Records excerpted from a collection
---------------
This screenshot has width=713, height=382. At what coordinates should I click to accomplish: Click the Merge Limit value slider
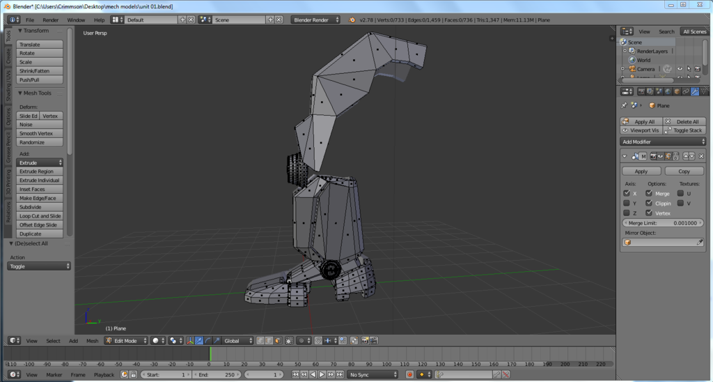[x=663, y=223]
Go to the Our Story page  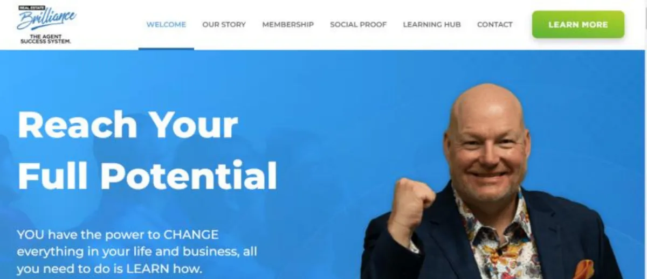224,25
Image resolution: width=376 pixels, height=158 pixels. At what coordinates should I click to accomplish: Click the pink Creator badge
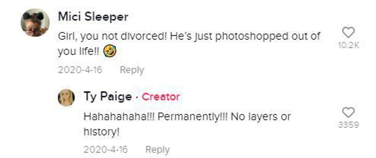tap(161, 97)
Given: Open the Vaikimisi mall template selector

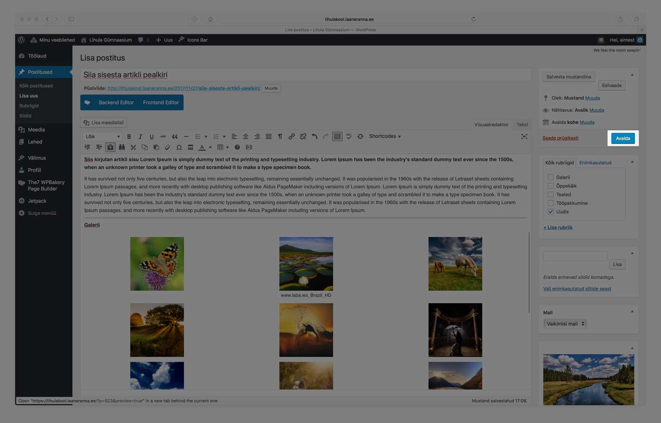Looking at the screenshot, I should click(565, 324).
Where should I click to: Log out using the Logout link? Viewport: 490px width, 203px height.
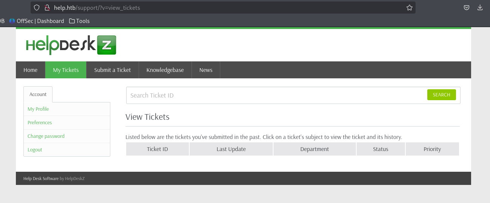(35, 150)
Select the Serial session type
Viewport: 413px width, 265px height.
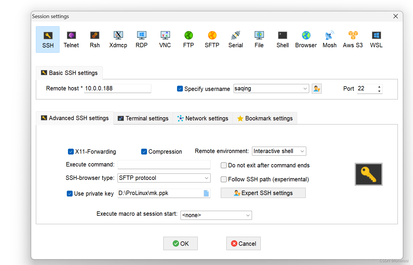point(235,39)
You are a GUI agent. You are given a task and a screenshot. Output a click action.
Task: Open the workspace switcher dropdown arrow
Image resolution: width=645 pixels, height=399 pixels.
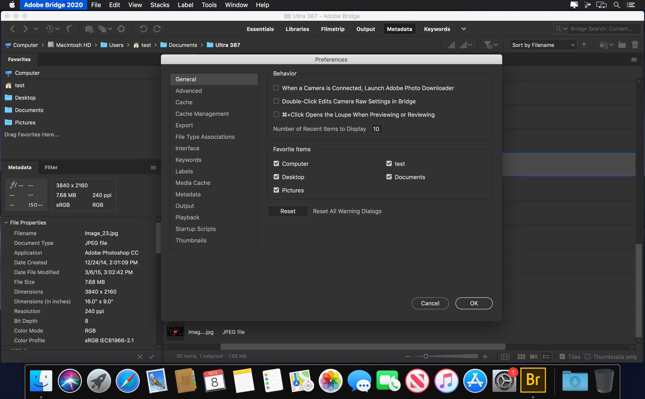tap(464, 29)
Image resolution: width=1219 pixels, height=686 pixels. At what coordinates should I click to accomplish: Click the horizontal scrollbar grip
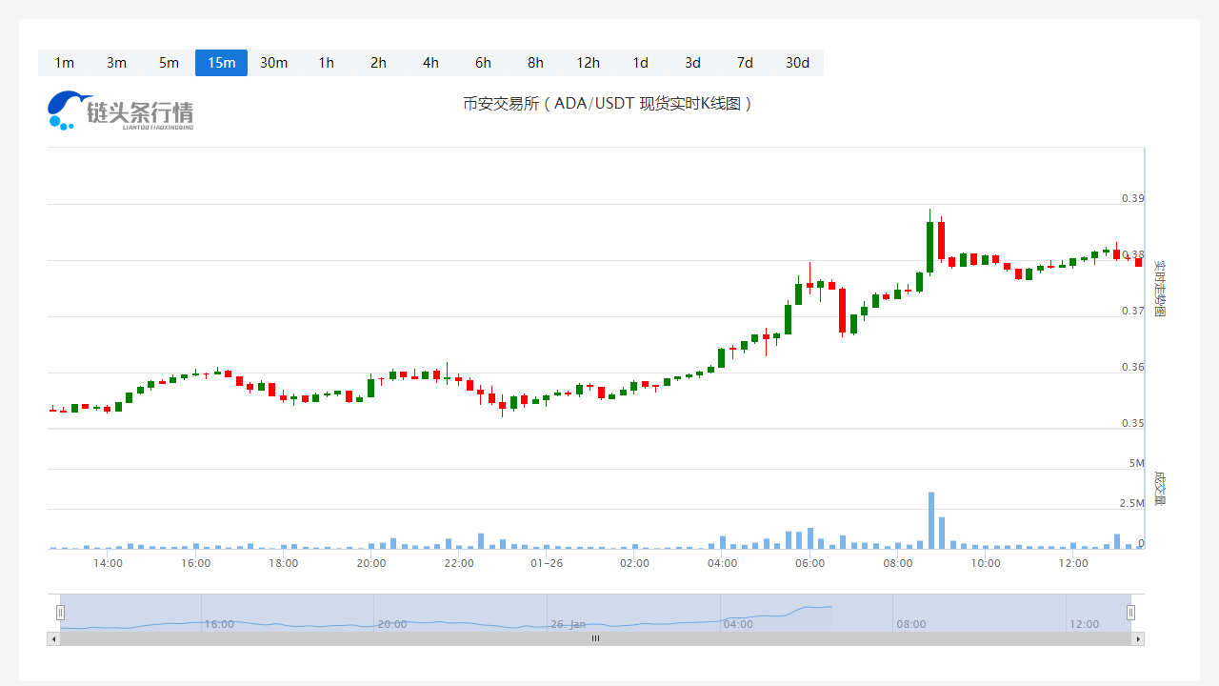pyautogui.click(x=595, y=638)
---------------
Task details
The line containing "Task: Open the" and every line after it, through the end of the records, are what you should retype exactly. Do not include the pictures.

Response box
Task: Open the workspace switcher dropdown arrow
Image resolution: width=645 pixels, height=399 pixels.
tap(464, 29)
Image resolution: width=1219 pixels, height=686 pixels. At what coordinates should I click to accomplish: Click the horizontal scrollbar grip
pyautogui.click(x=595, y=638)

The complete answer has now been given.